Training status is PENDING not change
bleachzk opened this issue · 9 comments
LCM logs:
{"level":"info","msg":"transport: http2Server.HandleStreams failed to read frame: read tcp [::1]:8443-\u003e[::1]:53622: read: connection reset by peer","time":"2018-06-20T08:56:58Z"}
Hi @bleachzk, can I have some details about your job? (e.g. $CLI_CMD show training-gSR-qONmR
). If you are requesting GPUs for your training job, do you have any GPU resources available on your Kubernetes Cluster?
Model definition:
Name: tf_convolutional_network_tutorial
Description: Convolutional network model using tensorflow
Framework: tensorflow:1.7.0-gpu-py3
Training:
Status: PENDING
Submitted: N/A
Completed: N/A
Resources: 2.00 CPUs | 1.00 GPUs | 2.00 GB Mem | 1 node(s)
Command: python3 convolutional_network.py --trainImagesFile ${DATA_DIR}/train-images-idx3-ubyte.gz
--trainLabelsFile ${DATA_DIR}/train-labels-idx1-ubyte.gz --testImagesFile ${DATA_DIR}/t10k-images-idx3-ubyte.gz
--testLabelsFile ${DATA_DIR}/t10k-labels-idx1-ubyte.gz --learningRate 0.001
--trainingIters 20000
Input data : sl-internal-os-input
Output data: sl-internal-os-output
Data stores:
ID: sl-internal-os-input
Type: s3_datastore
Connection:
auth_url: http://s3.default.svc.cluster.local
bucket: tf_training_data
password: test
type: s3_datastore
user_name: test
ID: sl-internal-os-output
Type: s3_datastore
Connection:
auth_url: http://s3.default.svc.cluster.local
bucket: tf_trained_model
password: test
type: s3_datastore
user_name: test
Summary metrics:
OK
Hi @bleachzk, did you deploy ffdl-lcm
with device-plugin tag? (e.g. helm install --set lcm.version="device-plugin" .
), since ffdl-lcm:latest
will use accelerators for GPU resources.
After you changed ffdl-lcm
with device-plugin
tag, all the new GPU jobs should consume nvidia.com/gpu
resources.
As accelerator deprecated in K8s 1.10, we will add a new pre-0.1 patch to FfDL this week to use device-plugin as default.

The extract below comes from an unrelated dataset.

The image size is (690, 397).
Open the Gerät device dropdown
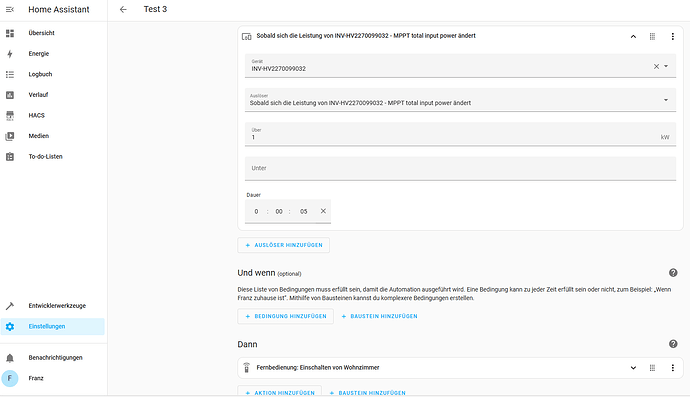[666, 66]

@Tomcli after upgrade to v0.1,leaner pod start error:
MountVolume.SetUp failed for volume "cosoutputmount-107082b8-77ec-4686-61f6-b87d630babfb" : mount command failed, status: Failure, reason: Error mounting volume: s3fs mount failed: s3fs: error while loading shared libraries: libfuse.so.2: cannot open shared object file: No such file or directory
Hi @bleachzk , with our new v0.1 release, we require users to install the s3fs drivers on each of their nodes (e.g. using the storage-plugin
helm chart or follow the ibmcloud-object-storage-plugin instructions ).

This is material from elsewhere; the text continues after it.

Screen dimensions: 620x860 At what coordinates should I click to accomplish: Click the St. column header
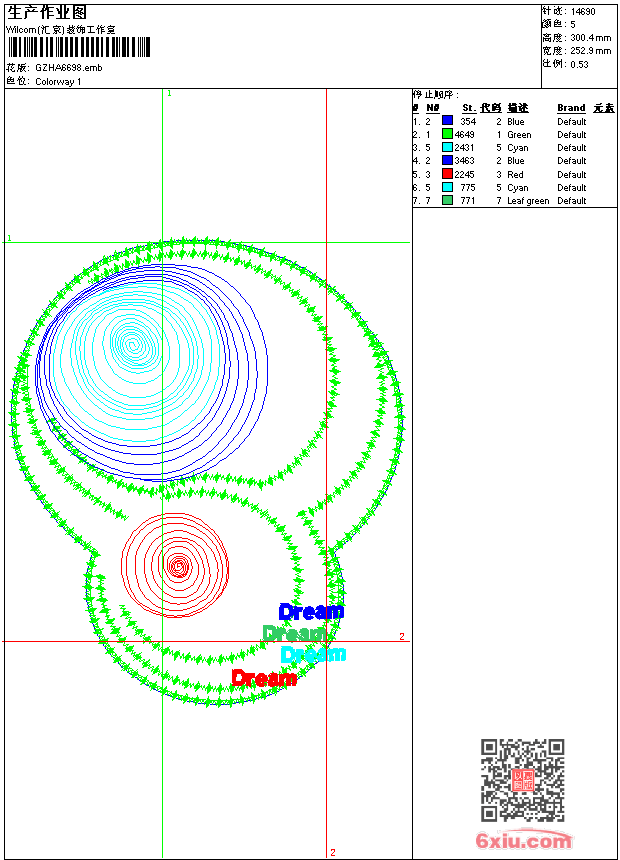coord(468,108)
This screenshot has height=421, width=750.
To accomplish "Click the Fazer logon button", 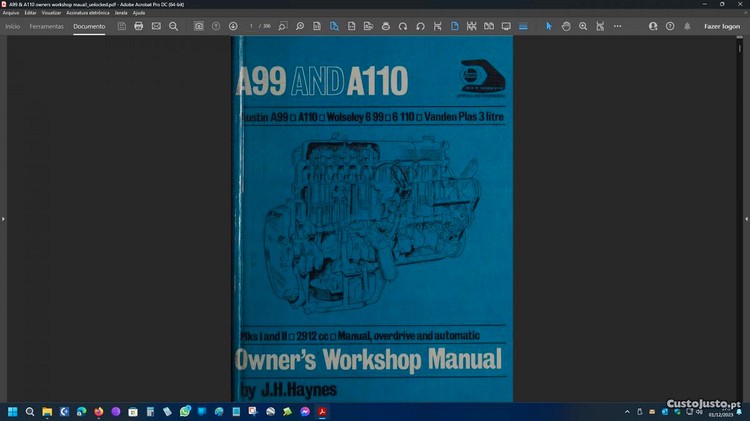I will (721, 26).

Since the s3fs installation may vary based on different Kubernetes environment, I can point you to a more specific instruction if you can let me know what kind of Kubernetes environment your are using.
Thanks.
System version:CentOS 7.2 3.10.0-514.26.2.el7.x86_64
Kubernetes version:1.10
Docker version:CE 18.03
@Tomcli
@bleachzk For your cluster, I think you need to install the s3fs drivers and copy the driver binary ibmc-s3fs
on each of your worker nodes.
sudo apt-get install s3fs
sudo mkdir -p /usr/libexec/kubernetes/kubelet-plugins/volume/exec/ibm~ibmc-s3fs
sudo cp <FfDL repo>/bin/ibmc-s3fs /usr/libexec/kubernetes/kubelet-plugins/volume/exec/ibm~ibmc-s3fs
sudo chmod +x /usr/libexec/kubernetes/kubelet-plugins/volume/exec/ibm~ibmc-s3fs/ibmc-s3fs
sudo systemctl restart kubelet
Then, install the storage-plugin
helm chart if you haven't done it.
helm install storage-plugin --set cloud=false
Then your learner pods should able to mount on any S3 Object Storage.